Bay Area Now 8 Interviews

Sahar Khoury

Q: I'm asking everyone this sort of question - what is your relationship to biennials/triennials etc.? Have you seen many of them? Have you been to many of the Bay Area Nows?

A: I like a compilation of artists that reflect a certain period of time from a place but I am not so sure how important it is that they be emerging only. I think a snapshot of what is coming out of the Bay Area, if that is its goal?!?, should then also include the Bay Area “then” or older artists too that speak to the now or feel relevant to the current mood that has risen to the surface. I actually have not been to one Bay Area Now. I thought I had but it turns out it was a ten year anniversary show of YBCA. I’ve been to 2 or 3 Whitney biennials and have been inspired by them. I also saw one Made in LA. But now I guess you can just pick a biennial or triennial to go to each month. And I am not sure what this proliferation of them are doing for art really. Especially if the biennial  isn’t regional specific. But now a lot of questions are bubbling up. So this is more of a conversation than something I can answer on my iphone.

Q: How do you approach a show like this - a large group show wherein you'll be given maybe a large bit of space without it being a solo show by any means? Did something spring to mind right away, or has it been more of a collaboration with the curators? 

A: I would say it was a collaboration at first with the space.
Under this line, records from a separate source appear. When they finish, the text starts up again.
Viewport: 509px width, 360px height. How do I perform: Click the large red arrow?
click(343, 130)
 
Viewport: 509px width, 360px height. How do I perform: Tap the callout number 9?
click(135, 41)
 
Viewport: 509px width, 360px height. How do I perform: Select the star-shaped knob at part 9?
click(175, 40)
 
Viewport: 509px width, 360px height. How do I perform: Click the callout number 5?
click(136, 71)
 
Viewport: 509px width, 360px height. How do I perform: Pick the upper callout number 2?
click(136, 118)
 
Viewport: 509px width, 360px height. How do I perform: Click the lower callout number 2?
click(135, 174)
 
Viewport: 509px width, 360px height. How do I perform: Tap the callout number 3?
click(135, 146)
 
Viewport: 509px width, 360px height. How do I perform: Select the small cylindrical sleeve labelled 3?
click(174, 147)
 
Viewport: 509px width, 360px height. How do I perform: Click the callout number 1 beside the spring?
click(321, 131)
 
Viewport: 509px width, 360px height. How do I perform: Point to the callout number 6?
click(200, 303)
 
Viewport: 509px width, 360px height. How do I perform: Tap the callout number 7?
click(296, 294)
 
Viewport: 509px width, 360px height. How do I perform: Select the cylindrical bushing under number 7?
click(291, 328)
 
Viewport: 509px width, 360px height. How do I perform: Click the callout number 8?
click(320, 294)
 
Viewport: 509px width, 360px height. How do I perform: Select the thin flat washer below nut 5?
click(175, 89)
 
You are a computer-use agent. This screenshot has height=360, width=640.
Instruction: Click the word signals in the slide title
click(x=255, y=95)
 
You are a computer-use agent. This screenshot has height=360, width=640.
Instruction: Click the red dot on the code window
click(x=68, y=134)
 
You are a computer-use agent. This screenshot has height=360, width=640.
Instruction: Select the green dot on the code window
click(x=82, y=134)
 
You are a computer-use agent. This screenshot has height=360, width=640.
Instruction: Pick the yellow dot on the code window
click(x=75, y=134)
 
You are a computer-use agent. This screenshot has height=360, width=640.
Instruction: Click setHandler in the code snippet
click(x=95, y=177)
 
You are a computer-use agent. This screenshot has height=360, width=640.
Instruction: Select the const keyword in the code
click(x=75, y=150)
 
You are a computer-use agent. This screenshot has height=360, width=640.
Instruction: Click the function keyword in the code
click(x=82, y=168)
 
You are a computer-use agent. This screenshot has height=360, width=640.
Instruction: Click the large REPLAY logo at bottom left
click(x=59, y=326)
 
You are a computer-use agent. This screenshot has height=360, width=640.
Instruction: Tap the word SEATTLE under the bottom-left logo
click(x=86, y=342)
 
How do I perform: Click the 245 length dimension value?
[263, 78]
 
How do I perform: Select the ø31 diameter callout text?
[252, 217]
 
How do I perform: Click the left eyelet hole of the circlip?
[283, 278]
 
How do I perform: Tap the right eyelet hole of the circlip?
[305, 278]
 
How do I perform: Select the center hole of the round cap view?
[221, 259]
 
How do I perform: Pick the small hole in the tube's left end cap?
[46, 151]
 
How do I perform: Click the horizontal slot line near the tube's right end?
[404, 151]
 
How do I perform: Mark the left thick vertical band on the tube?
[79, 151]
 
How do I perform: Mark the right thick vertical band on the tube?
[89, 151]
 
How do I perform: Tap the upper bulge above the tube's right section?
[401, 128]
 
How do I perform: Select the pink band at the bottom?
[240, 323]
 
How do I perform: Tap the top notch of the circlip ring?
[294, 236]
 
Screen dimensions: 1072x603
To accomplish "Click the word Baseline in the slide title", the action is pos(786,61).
I have always loved the stair and pond area of YBCA and when I found out i was in it, the pond inspired all the work. And the stairs framed by those windows and a tall wall felt like a cozy spot with a mix of exterior and interior which is exactly how my studio is. The curators and installation crew at YBCA have been amazing and I do believe we are now collaborating in that they are supporting us financially to realize our vision and literally helping with actualization of ideas logistically. So in that sense I am content with the amount of work being asked for and the space. My second choice was to be in the concrete floor room  and I am a bit sad not be able to show with the others especially since this grouping feels sculpture heavy. So it could have been a real circus all in the same room which I would have liked too. 

Q: What is something you like about our current Bay Area art scene? 

A: The weather.

Q: I agree about the value of not limiting such a show to ‘emerging’ – which has always been such a nebulous term. I should probably ask you in private with my gallerists hat on (50% beret, 50% pork pie hat?) but are their artists you think could use a little more love? And if not specific artists, are there types of practices that you want to see more of up?

A: More installation art. Older artists over 70 showing with artists that are younger. More inter-generational shows.  Curated shows that don’t have to have a commercial aspect to survive. How that is going to work I do not know. So  many artists need love.

Q: Your description of your interaction with the crew and curatorial at YBCA sounds great – a model for how these things should always be. The way you respond to your ‘second choice’ sounds dreamy to me too, but maybe isn’t for everyone. Maybe this is a strange question but have you collaborated directly much with other artists?

A: No not really. I used to do way more collaborative art shows when I lived in sf and we had shows in non-gallery spaces. I would love to collaborate with light and theater artists. Making sculptures for a drama or moving action would be very exciting. I also would love to work with a landscape architect to make interesting dog poop stations or sculptures that could serve as pee patina spots. And finally (I’m not answering your question but instead dreaming) I would like to make food platters that are created with a chef.

Q: Last but not least, what does this lil’ scene need more of?

A: This lil scene needs to connect the Bay Area art with rest of the world. I think we have a lot of resonance and influence that goes unrecognized until a space in another city discovers someone that we have known about for years. I also think our public spaces could be so much more interesting if we allowed for more challenging public art. I’m so excited about the new terminal space opening up but I’d also like to see something more on a rotating basis that shows artists (like the high line) that doesn’t just show wall art or murals. And not just functional designer seating. Actual work in public spaces that are strange and not just useful.